His review of Valerie Simpson's performance as "superb," brought cheers from the crowd. He was also impressed with the brass sections, "so powerful, so precise and so punchy - and everything about what a good brass section should be about - fantastic soloist there - it was just moving across from the whole of the evening's event."

20140510-113606 Berklee Commencement 2014Page was honest with the audience about being a self-taught session musician who learned from listening to records of his own guitar heroes. He could not read music, but could read the chord charts. Page acknowledged that he had to know "quite a wide variety of music," a full range of styles, instruments and fields. He talked about not being "the stylist in your own sort of field" but he had to have techniques "evolve."
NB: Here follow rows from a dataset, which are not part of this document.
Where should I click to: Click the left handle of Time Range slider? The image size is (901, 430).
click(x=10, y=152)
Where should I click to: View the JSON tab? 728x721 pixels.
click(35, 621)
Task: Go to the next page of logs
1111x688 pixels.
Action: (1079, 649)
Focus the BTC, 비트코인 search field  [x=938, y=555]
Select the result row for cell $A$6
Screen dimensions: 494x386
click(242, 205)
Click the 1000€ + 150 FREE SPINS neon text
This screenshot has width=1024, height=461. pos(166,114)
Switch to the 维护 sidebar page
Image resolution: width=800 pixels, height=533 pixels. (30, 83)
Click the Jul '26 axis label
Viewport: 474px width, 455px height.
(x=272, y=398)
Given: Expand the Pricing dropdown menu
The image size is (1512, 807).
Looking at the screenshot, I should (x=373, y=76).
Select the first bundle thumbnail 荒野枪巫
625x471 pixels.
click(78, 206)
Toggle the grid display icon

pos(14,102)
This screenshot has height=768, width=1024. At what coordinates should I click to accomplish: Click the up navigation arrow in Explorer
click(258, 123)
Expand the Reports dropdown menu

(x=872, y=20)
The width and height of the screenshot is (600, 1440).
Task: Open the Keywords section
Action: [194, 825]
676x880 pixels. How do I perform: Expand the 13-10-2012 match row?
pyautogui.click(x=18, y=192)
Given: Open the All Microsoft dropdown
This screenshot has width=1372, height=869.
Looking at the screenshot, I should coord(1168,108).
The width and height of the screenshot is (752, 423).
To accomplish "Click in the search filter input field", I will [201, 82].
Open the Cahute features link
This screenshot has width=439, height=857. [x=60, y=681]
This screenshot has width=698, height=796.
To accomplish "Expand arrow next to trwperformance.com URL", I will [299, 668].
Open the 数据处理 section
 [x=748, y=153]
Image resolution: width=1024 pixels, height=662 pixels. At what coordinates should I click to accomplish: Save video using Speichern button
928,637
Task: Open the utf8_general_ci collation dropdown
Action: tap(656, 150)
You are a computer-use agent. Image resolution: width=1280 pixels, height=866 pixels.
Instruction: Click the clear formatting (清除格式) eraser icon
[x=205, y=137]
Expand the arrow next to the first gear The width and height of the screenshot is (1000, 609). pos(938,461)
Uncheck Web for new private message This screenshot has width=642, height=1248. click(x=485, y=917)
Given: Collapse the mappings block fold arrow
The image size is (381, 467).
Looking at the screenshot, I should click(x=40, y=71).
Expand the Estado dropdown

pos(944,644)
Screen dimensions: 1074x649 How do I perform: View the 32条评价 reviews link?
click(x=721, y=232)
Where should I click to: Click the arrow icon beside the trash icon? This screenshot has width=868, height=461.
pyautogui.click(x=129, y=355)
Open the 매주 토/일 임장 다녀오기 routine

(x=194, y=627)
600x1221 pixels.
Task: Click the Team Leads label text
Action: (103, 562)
Acoustic, folk picking, and slide guitar, were among the many skills he had to learn on his own to be able to fit in with any band assigned during his session work. He shared with students seriously, about how it was a "closed shop" in session music back then, and how you had to have "discipline" to play, because if you made even one mistake, "you wouldn't be seen again." The two and a half year studio role exposed Page to TV jingles, movie soundtracks such as Goldfinger, The Kinks among other projects, all of which Page indicates was "wonderful and colorful."

He shared with the audience that one day, the notes were passed out and he had to learn to read music in a very serious way to keep up with competitors. He closed his talk with reverence and honor to the students and their families for their diligence to music and inspirations along the way.